Peter Drucker, the founder of much modern management thinking, once said the only thing we know about the future is that it will be different. Happily, Aucklanders stuck in traffic or struggling to buy a house can breathe a sigh of relief. The report's mid-point for any possible port move is 2055 and it outlines options to cope with short-medium term pressure.
The port says it can triple its container volumes within its existing footprint and that will take us to the 2050s. The port is already working on alternative storage options for cars and if Aucklanders don't want any extension of the existing terminals, we can tender cruise ships in the harbour as happens in a number of ports around the world.
The report talks a lot about the uncertainty of the assumptions in it and with any possible move decades away, the most important step for Auckland's next mayor is to establish the monitoring regime the report recommends. Then to ensure the short-term issues are more effectively dealt with. This will be my approach.

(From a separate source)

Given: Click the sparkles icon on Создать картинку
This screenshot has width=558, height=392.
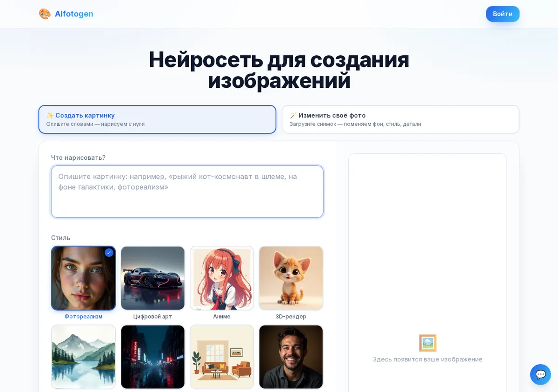Looking at the screenshot, I should pos(50,115).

A key issue is whether to provide any additional berth length. The report says this will be needed to cope with growing cruise and multi-cargo needs.
We know the port has historically overestimated the amount of space it needs because it has underestimated the impact of new technology and productivity gains. Productivity gains in recent years mean it can take an additional 250,000 containers, or 30 per cent of its current annual volume, and technology changes in coming years will equate to up to 800,000 containers. All this has meant less physical expansion.
Fan of moving the port talk of copying the likes of Sydney that moved its container port operation. They neglect to tell us it was the New South Wales government (population 5 million at the time) that owns and which moved their port. Vancouver, higher up the world's most liveable city than Auckland, has a working container port right in the heart of its inner-city waterfront.
The issue is not that we can't have a working port in central Auckland, it's that our port has not worked well enough with Aucklanders. The red fence has been a physical and a mental barrier for the company. I will lead an improvement in the way our port interacts with Auckland as we seek to make more of our waterfront available to the public.
Wynyard Precinct developments will make this an even more vibrant part of our waterfront and initial design thinking is under way on a new public space adjacent to the Ferry Building.
The Port of Tauranga has also challenged some of the assumptions in the Port Future Study. That's not unreasonable. Actually resolving the way in which our port grows should involve thoughtful discussions with New Zealand's largest container export port. I don't want to wait for any future government to establish a national plan.
My proposal to "asset swap" the port business could deliver a version of this. Auckland would continue to own the land and regulate the port's activity but, if Aucklanders agreed, we could swap the value of the port business to both provide the urgent funding we need for specific new transport assets and establish a new port business that might include Ports of Tauranga, so we get a better plan for who does what where.
Drucker also said the best way to predict the future is to create it. The immediate future I want to create is one where many more of our immediate transport and housing issues are sorted.